- _Assignment_
Take the records below and copy them exactly.

(Stored records)
━━━━━━━━

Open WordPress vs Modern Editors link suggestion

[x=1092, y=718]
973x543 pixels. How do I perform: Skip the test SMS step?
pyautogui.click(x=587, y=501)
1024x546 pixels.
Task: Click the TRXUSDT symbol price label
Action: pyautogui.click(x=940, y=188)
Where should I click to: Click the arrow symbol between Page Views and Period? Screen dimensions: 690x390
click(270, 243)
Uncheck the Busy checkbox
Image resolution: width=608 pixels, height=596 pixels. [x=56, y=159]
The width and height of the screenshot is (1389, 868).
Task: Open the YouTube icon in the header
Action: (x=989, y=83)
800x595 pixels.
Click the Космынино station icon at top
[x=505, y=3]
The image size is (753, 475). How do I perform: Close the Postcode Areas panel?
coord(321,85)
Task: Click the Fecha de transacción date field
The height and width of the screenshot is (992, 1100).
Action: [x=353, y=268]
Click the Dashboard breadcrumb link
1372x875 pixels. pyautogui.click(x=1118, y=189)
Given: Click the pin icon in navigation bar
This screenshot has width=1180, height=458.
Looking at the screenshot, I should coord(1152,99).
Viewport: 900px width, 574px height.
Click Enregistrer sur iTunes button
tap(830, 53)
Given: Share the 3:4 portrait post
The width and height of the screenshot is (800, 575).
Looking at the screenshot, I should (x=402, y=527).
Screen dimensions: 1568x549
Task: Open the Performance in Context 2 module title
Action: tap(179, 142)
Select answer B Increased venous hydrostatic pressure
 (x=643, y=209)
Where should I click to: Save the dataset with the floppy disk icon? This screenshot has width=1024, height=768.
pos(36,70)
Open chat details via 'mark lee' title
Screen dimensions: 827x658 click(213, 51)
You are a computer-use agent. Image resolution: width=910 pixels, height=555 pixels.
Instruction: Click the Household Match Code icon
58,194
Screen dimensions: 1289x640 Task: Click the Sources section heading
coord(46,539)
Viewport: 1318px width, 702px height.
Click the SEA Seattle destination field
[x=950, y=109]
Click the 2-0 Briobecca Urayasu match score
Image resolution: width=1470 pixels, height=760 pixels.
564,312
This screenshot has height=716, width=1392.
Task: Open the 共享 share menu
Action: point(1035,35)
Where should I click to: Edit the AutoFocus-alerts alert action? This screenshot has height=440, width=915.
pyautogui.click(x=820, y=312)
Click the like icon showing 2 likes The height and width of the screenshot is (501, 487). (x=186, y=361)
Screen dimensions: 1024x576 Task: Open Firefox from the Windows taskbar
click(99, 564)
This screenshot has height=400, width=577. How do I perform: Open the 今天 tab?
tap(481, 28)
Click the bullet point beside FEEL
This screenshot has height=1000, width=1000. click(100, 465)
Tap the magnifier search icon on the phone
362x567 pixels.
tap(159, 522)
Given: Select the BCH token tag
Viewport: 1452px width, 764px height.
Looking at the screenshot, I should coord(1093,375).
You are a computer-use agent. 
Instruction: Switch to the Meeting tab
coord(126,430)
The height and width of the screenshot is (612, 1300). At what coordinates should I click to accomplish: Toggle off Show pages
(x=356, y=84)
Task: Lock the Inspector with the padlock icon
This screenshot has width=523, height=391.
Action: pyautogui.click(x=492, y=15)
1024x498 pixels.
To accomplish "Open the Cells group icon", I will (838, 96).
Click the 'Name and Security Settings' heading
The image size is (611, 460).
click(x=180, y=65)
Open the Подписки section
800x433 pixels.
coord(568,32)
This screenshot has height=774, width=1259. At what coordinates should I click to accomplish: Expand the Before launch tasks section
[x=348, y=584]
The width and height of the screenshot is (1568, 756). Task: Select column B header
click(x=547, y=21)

━━━━━━━━

- _Completed exercise_
Open WordPress vs Modern Editors link suggestion

[x=1092, y=718]
973x543 pixels. How do I perform: Skip the test SMS step?
pyautogui.click(x=587, y=501)
1024x546 pixels.
Task: Click the TRXUSDT symbol price label
Action: pyautogui.click(x=940, y=188)
Where should I click to: Click the arrow symbol between Page Views and Period? Screen dimensions: 690x390
click(270, 243)
Uncheck the Busy checkbox
Image resolution: width=608 pixels, height=596 pixels. [x=56, y=159]
The width and height of the screenshot is (1389, 868).
Task: Open the YouTube icon in the header
Action: (x=989, y=83)
800x595 pixels.
Click the Космынино station icon at top
[x=505, y=3]
The image size is (753, 475). How do I perform: Close the Postcode Areas panel?
coord(321,85)
Task: Click the Fecha de transacción date field
The height and width of the screenshot is (992, 1100).
Action: [x=353, y=268]
Click the Dashboard breadcrumb link
1372x875 pixels. pyautogui.click(x=1118, y=189)
Given: Click the pin icon in navigation bar
This screenshot has width=1180, height=458.
Looking at the screenshot, I should coord(1152,99).
Viewport: 900px width, 574px height.
Click Enregistrer sur iTunes button
tap(830, 53)
Given: Share the 3:4 portrait post
The width and height of the screenshot is (800, 575).
Looking at the screenshot, I should (x=402, y=527).
Screen dimensions: 1568x549
Task: Open the Performance in Context 2 module title
Action: tap(179, 142)
Select answer B Increased venous hydrostatic pressure
 (x=643, y=209)
Where should I click to: Save the dataset with the floppy disk icon? This screenshot has width=1024, height=768.
pos(36,70)
Open chat details via 'mark lee' title
Screen dimensions: 827x658 click(213, 51)
You are a computer-use agent. Image resolution: width=910 pixels, height=555 pixels.
Instruction: Click the Household Match Code icon
58,194
Screen dimensions: 1289x640 Task: Click the Sources section heading
coord(46,539)
Viewport: 1318px width, 702px height.
Click the SEA Seattle destination field
[x=950, y=109]
Click the 2-0 Briobecca Urayasu match score
Image resolution: width=1470 pixels, height=760 pixels.
564,312
This screenshot has height=716, width=1392.
Task: Open the 共享 share menu
Action: point(1035,35)
Where should I click to: Edit the AutoFocus-alerts alert action? This screenshot has height=440, width=915.
pyautogui.click(x=820, y=312)
Click the like icon showing 2 likes The height and width of the screenshot is (501, 487). (x=186, y=361)
Screen dimensions: 1024x576 Task: Open Firefox from the Windows taskbar
click(99, 564)
This screenshot has height=400, width=577. How do I perform: Open the 今天 tab?
tap(481, 28)
Click the bullet point beside FEEL
This screenshot has height=1000, width=1000. click(100, 465)
Tap the magnifier search icon on the phone
362x567 pixels.
tap(159, 522)
Given: Select the BCH token tag
Viewport: 1452px width, 764px height.
Looking at the screenshot, I should coord(1093,375).
You are a computer-use agent. 
Instruction: Switch to the Meeting tab
coord(126,430)
The height and width of the screenshot is (612, 1300). At what coordinates should I click to accomplish: Toggle off Show pages
(x=356, y=84)
Task: Lock the Inspector with the padlock icon
This screenshot has width=523, height=391.
Action: pyautogui.click(x=492, y=15)
1024x498 pixels.
To accomplish "Open the Cells group icon", I will (838, 96).
Click the 'Name and Security Settings' heading
The image size is (611, 460).
click(x=180, y=65)
Open the Подписки section
800x433 pixels.
coord(568,32)
This screenshot has height=774, width=1259. At what coordinates should I click to accomplish: Expand the Before launch tasks section
[x=348, y=584]
The width and height of the screenshot is (1568, 756). Task: Select column B header
click(x=547, y=21)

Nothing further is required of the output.